Emily is a student by day, but works the night shift at a strip club to pay her tuition – she doesn’t think anyone will find out her secret, until one day her mysterious English teacher shows up! Did he recognize her? Will her secret get out? Pay 60 “tokens” to see what happens next, or you can watch an ad, or… just buy a VIP pass for $20 a week and skip the ads altogether.
These stories are gritty and over-the-top, filled with incredible acting and writing. However, these “micro-dramas” – TikTok-like shows with episodes lasting about a minute – make billions of dollars a year.
First popular in China, micro-drama apps are poised to have a breakout year in the US app market. According to app intelligence company Appfigures, ReelShort will reach an estimated $1.2 billion in gross consumer spending in 2025, up 119% from 2024. Another top app, DramaBox, made $276 million in gross consumer spending last year, more than doubling its 2024 figure.
The market doesn’t seem to be slowing down. TikTok just launched its own standalone micro-drama app called PineDrama and a new app from Hollywood veterans called GammaTime just raised $14 million, including checks from angel investors like Alexis Ohanian, Kris Jenner and Kim Kardashian.
It’s amazing to see small-form, scripted drama apps achieving such success when we’re only five years away from the Quibi debacle. Quibi wanted to be like Netflix, but with ten-minute episodes designed to be watched on the go. Founded by Dreamworks co-founder and former Disney chairman Jeffrey Katzenberg, Quibi raised more than $1.75 billion in funding from major Hollywood studios and went on to create shows starring stars like Liam Hemsworth, Reese Witherspoon and Anna Kendrick.
Nobody wanted Quibi, and the app turned into a punch line because of how massively it crashed. But ReelShort — an app whose top shows are called “My Sister is the Warlord Queen” and “In Love with a Single Farmer-Daddy” — is a hit.
“How are they succeeding where Quibi failed? They’re basically OnlyFans for the female gaze,” Eric Wei, creator economy expert and CEO of Karat Financial, told TechCrunch. “They do romance where the titles are all like, ‘My Alpha.’ This is like ’50 Shades of Grey’, but for vertical video.”
OnlyFans isn’t the best comparison (those shows can be suggestive, though not pornographic), but Wei is right that sex sells. When a story looks like it might be heating up, you’ll be asked to watch ads or pay money to continue. But the reward is never that exciting, so you keep watching, only to see another pop-up asking for more money or some other ambiguous in-app currency.
The business model behind these apps reproduces the same dark patterns as mobile games. They are designed to attract users to free content by giving free in-app currency for logging in every day. As people spend more time on the app – which is designed to be addictive – they need more coins or tokens to unlock more episodes of a show, but there’s no way to earn enough to get their fix without spending real money.

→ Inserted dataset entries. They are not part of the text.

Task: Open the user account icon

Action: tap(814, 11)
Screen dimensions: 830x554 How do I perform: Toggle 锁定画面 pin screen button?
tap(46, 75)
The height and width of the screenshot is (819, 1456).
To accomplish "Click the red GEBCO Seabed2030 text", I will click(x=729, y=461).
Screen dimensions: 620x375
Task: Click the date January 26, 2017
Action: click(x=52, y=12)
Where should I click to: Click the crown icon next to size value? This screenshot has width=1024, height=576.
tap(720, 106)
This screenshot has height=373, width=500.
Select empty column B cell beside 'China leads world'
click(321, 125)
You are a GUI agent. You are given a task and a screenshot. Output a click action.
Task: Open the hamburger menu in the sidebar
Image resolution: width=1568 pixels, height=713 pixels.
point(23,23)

Sometimes a mini-drama is interactive, allowing viewers to choose the path the story will take – but the good choice (the woman stands up to her abusive ex) costs tokens, while the less satisfying one (the abusive ex faces no consequences for his actions) is free.
Soon, an addicted viewer might cave and pay for the $20 ad-free weekly pass, which, after a month, will cost more than subscriptions to HBO Max, Netflix, Hulu, Disney+, and Paramount Plus combined.

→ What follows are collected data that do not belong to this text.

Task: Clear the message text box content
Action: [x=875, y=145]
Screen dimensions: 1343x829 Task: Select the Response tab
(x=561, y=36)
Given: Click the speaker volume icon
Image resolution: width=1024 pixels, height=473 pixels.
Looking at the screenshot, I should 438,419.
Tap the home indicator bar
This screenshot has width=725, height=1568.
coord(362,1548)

As artificial intelligence enters the picture, these companies will produce content at an even more alarming rate. LLMs aren’t able to write prestige dramas like HBO’s “Succession” or even a sitcom like “The Big Bang Theory,” but the most successful mini-dramas are so predictable and formulaic that they don’t really require much human spirit and creativity. You’d be shocked to learn how many mini-dramas begin with a scene in which a bespectacled girl is pushed under a mean classmate, only to be saved by some popular jock, who remarks that she’s actually very pretty if she takes off her glasses.
PocketFM, the Lightspeed-powered audio streaming platform, has already embraced AI. Last year, it launched a tool it calls CoPilot, which was trained on thousands of hours of content to understand the “rhythms” of a standard story, helping writers add cliffhangers or plot twists to their stories that it predicts will make audiences want to watch more. Meanwhile, the Ukrainian company Holywater, which raised 22 million dollars to fund micro-drama app My Drama, calls itself an “AI-first entertainment network.”

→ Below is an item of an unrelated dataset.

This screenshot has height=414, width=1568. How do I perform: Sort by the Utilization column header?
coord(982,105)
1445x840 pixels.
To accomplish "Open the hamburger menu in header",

While micro-drama could completely go the AI way, Dhar Mann Studios CEO Sean Atkins believes there’s also an opportunity for creators.
“Think about it – short form is a little less burdensome than long form, and vertical is even more burdensome,” Atkins told TechCrunch. “I think you’re going to see some creators start to get into it quite significantly, especially because they have the experience of low-cost production.”
These companies have a great business model on their hands. But it’s one that thrives on short attention spans, in-app purchases, and adult “Cocomelon”-like content.